Media Release
   
DATE: December 22, 2006
CONTACT: Arlene Carollo (973) 377-3300; ACarolloZGF@optonline.net
FOR IMMEDIATE RELEASE
 

American Originals
On NJN’s State of the Arts

Friday, January 5 at 8:30 pm; and Wednesday, January 10 at 11:30 pm

STATEWIDE – Throughout American history, iconoclasts have thrived, eccentrics have flourished, and genius abounds. This week, NJN’s State of the Arts celebrates four creative giants who left their marks on American culture in American Originals. This encore presentation of American Originals airs on Friday, January 5 at 8:30 pm, with a rebroadcast on Wednesday, January 10 at 11:30 pm. State of the Arts marks twenty-five years on NJN this season. The program has earned 25 Regional Emmy Awards, including a 2006 Mid-Atlantic Emmy and a 2005 New York Emmy.

• Walt Whitman
2005 marked the 150th anniversary of the publication of Whitman’s Leaves of Grass. Self-published in 1855, Leaves of Grass charted a new path for poetry, with its organic, free verse, and its enigmatic proclamations of the United States as “the greatest poem.” The surprising success of the 1882 edition enabled Whitman to buy a house in Camden for $1,750 on Mickle Street (now Mickle Boulevard), where he lived for 19 years. State of the Arts producer Susan Wallner visits the house as she explores the importance of place, specifically Camden, in Whitman’s poetry through interviews with scholars and excerpts from Whitman’s writings.

• Edward Weston
One of the masters of twentieth-century photography, Weston was featured in Edward Weston: A Legacy, at the Montclair Museum in 2005 with 80 photographs. His name evokes images of anthropomorphic still lifes, striking nudes, dramatic coastal landscapes, and stark dunes that embody his brilliant compositions, sharp focus, and exquisite tonalities of the Straight Photography movement. State of the Arts producer Amber Edwards focuses on the work created during Weston’s “Guggenheim Project.” The first photographer to receive a Guggenheim, Weston used the award for an ambitious road tour, during which he began to experiment with landscape as never before. Whether in the canyons of Death Valley, the snowfields of Yosemite, or the forests of the Pacific Northwest, these travels had a liberating, energizing effect on Weston and his work.

• Harry Partch
One of America’s most innovative and individualistic composers, Partch drew young admirers who lined up around the block to hear his New York concerts in the 1960s and 70s. He invented his own unique tuning system based on dividing the octave into 43 small intervals. Western music had always used a 12-tone scale. He also invented dozens of unusual instruments made from everyday materials that can play these pitches. Partch’s entire collection of instruments is now housed at Montclair State University, where Partch’s protégé Dean Drummond looks after them and uses them for teaching and performances. State of the Arts producer Eric Schultz visited Drummond for a demonstration of the remarkable instrument collection and a performance of Partch’s 1952 musical drama Oedipus

.• In Search of Alexander
Renowned organist and teacher, Alexander McCurdy was the head of the organ departments at both the famed Curtis Institute of Music in Philadelphia and Westminster Choir College in Princeton for more than forty years. Although he retired more than 35 years ago and died more than 20 years ago, his students still imitate his mannerisms, extol his deep impact and recount favorite stories about their influential teacher. On May 13, 2005, Westminster celebrated McCurdy’s 100th birthday with a day of concerts at the Princeton University Chapel and Westminster’s Bristol Chapel. McCurdy students from around the world converged for the celebration. State of the Arts producer Eric Schultz, who is also Alexander McCurdy’s grandson, looks back at his grandfather’s legacy.
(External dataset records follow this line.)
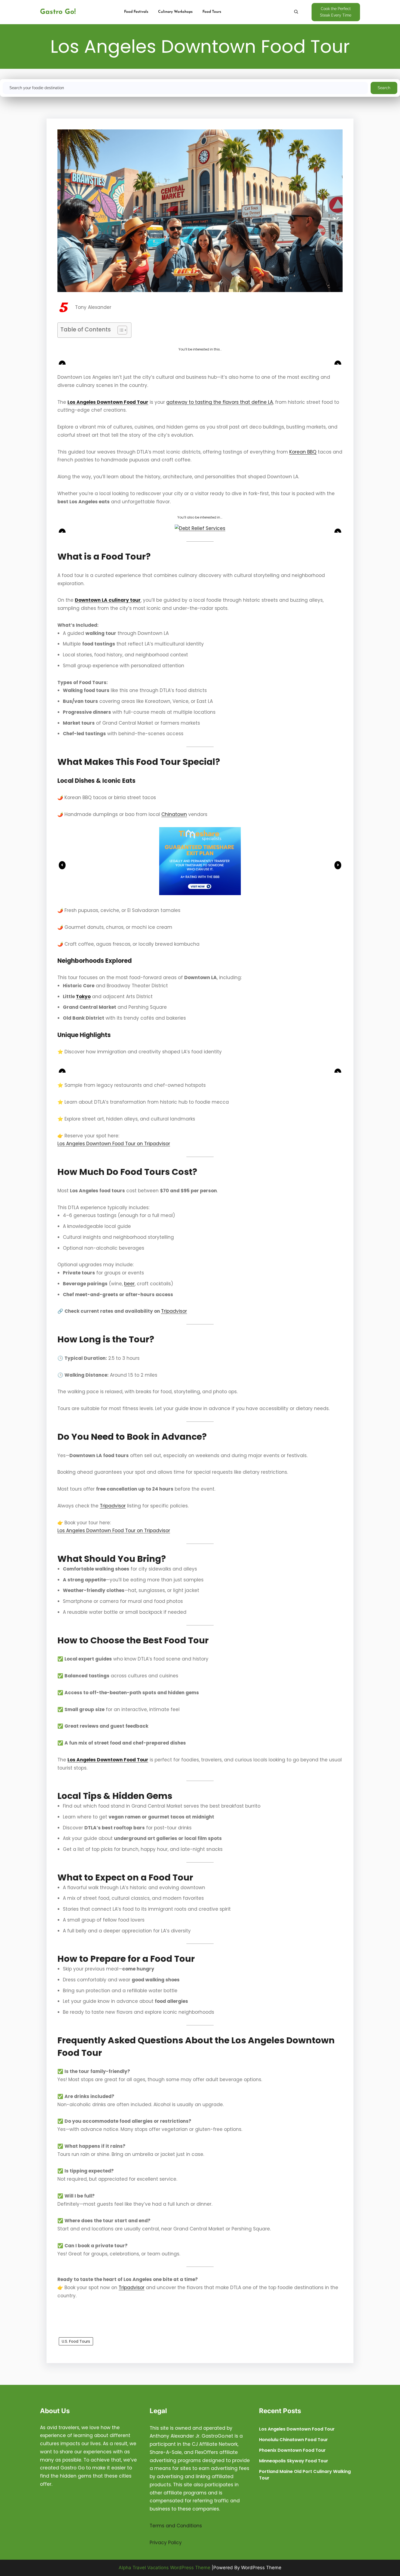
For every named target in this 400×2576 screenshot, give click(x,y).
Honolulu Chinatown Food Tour (293, 2440)
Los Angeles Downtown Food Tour (107, 402)
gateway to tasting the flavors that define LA (219, 402)
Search (384, 88)
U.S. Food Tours (76, 2341)
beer (129, 1283)
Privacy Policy (166, 2542)
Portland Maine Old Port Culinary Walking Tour (305, 2474)
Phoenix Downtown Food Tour (292, 2450)
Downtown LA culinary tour (108, 600)
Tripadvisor (174, 1311)
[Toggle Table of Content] (119, 330)
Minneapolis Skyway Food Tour (293, 2461)
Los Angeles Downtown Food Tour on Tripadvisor (113, 1143)
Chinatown (174, 814)
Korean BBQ (302, 452)
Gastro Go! (58, 12)
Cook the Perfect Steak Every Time (335, 12)
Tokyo (83, 996)
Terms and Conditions (176, 2525)
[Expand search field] (296, 12)
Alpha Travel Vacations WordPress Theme (164, 2567)
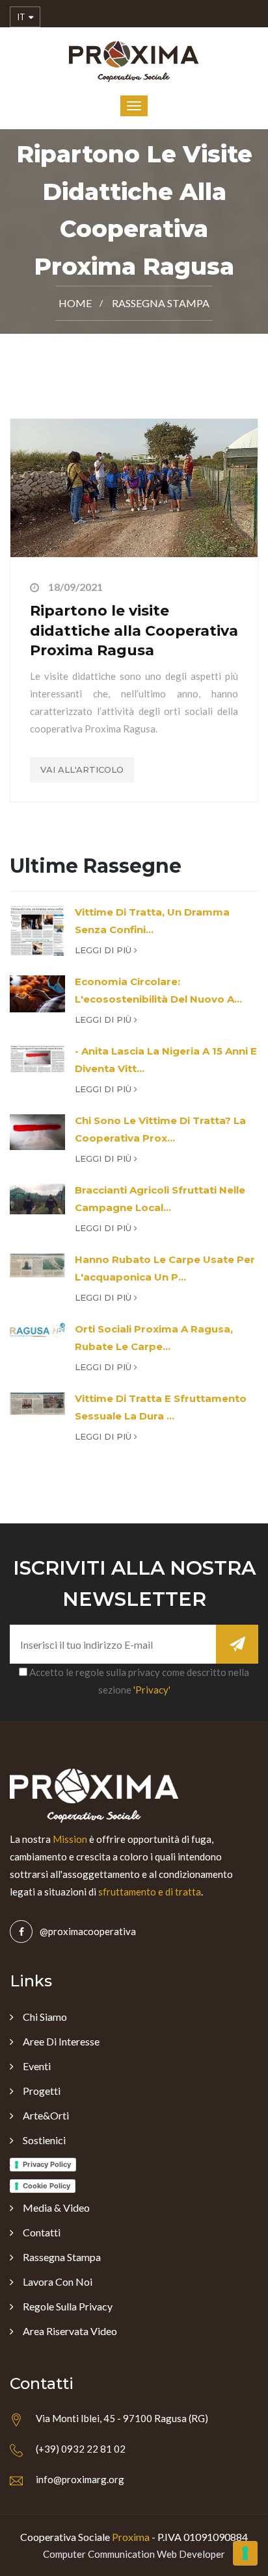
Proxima (131, 2537)
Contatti (41, 2232)
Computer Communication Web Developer (134, 2554)
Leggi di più (104, 950)
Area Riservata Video (70, 2331)
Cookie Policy (46, 2185)
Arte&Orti (46, 2115)
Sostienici (44, 2140)
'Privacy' (151, 1689)
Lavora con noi (57, 2281)
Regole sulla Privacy (68, 2306)
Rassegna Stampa (160, 303)
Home (75, 303)
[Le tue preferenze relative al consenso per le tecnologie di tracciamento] (245, 2553)
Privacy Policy (47, 2164)
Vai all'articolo (82, 769)
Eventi (37, 2066)
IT (22, 17)
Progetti (41, 2090)
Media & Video (56, 2207)
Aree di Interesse (61, 2041)
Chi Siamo (45, 2016)
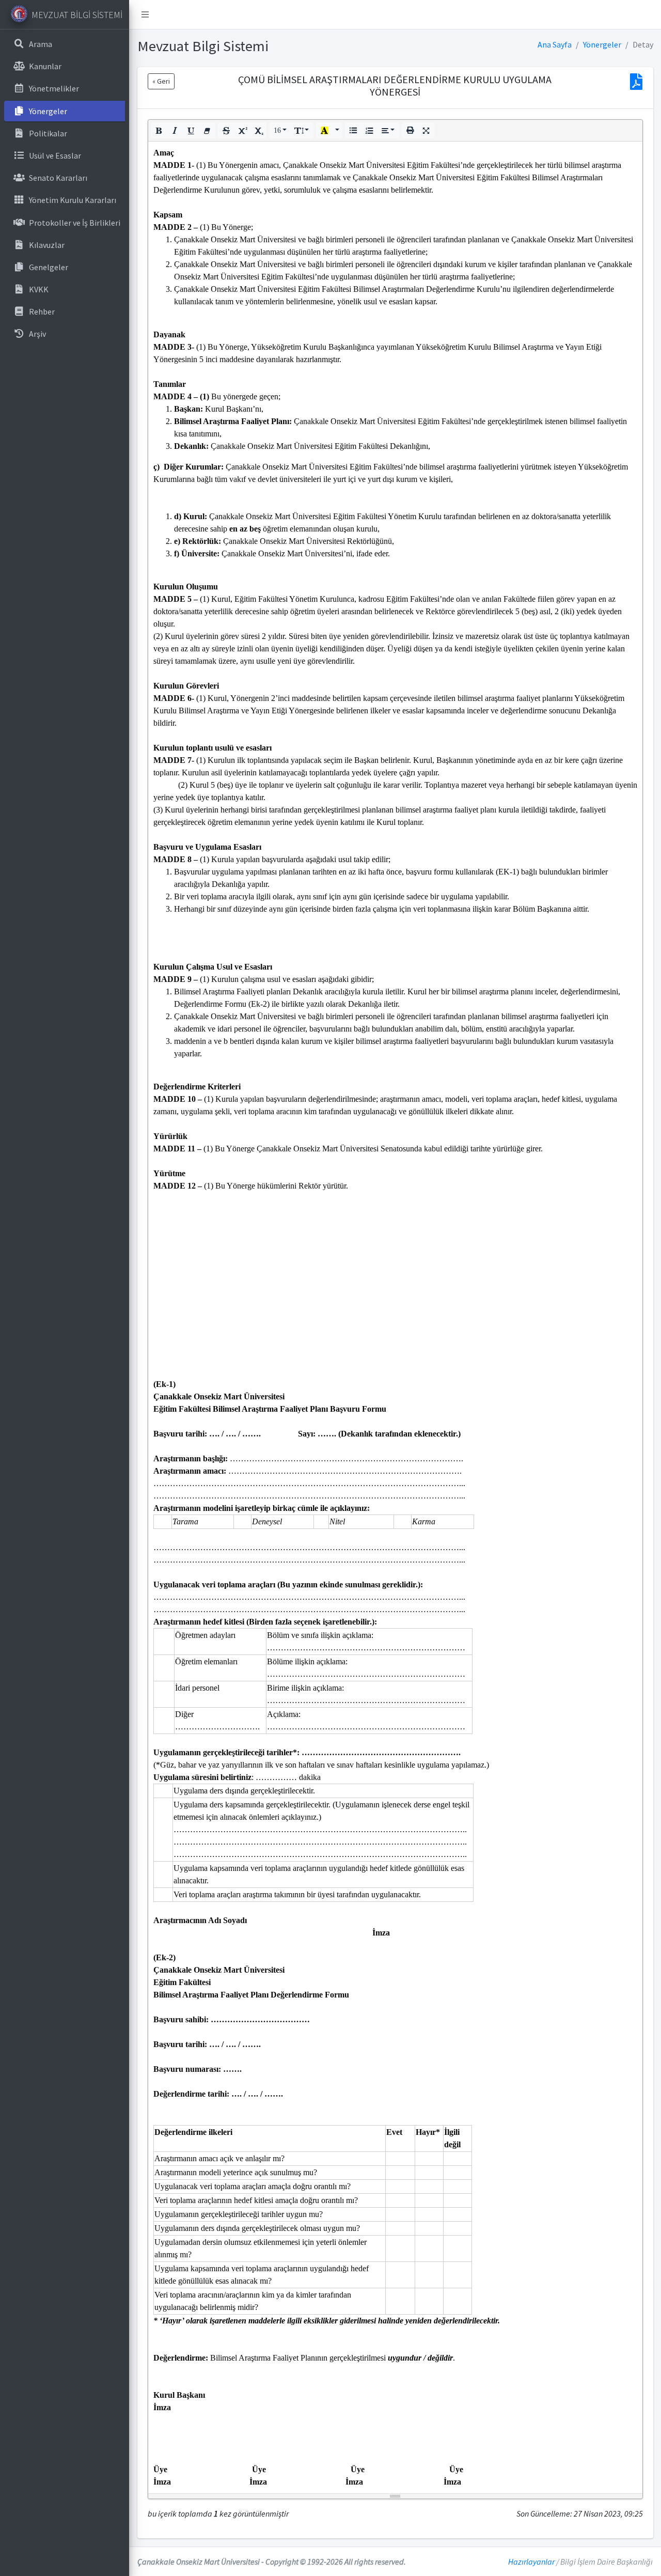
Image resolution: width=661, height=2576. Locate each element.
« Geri (161, 81)
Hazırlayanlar (531, 2561)
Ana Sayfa (555, 44)
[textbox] (395, 1317)
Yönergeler (602, 44)
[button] (159, 130)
State of the Arts, the award-winning, half-hour arts magazine, airs every Friday at 8:30 pm, followed by an encore presentation each Wednesday at 11:30 pm. The current episode of State of the Arts can be viewed online at www.njn.net. Individual stories will be available to view following their broadcast by visiting the program online at State of the Arts.

Funding for State of the Arts is provided by the New Jersey State Council on the Arts and the Geraldine R. Dodge Foundation. The series producer is Susan Wallner and the executive producer is Nila Aronow.

NJN is available on all New Jersey cable systems, satellite systems, and Time Warner Cable channel 750 in NYC.
State of the Arts is also available via video streaming at njn.net after the original broadcast.
Additionally, the program is repeated on NJN’s JerseyVision available on Comcast Digital Cable in New Jersey.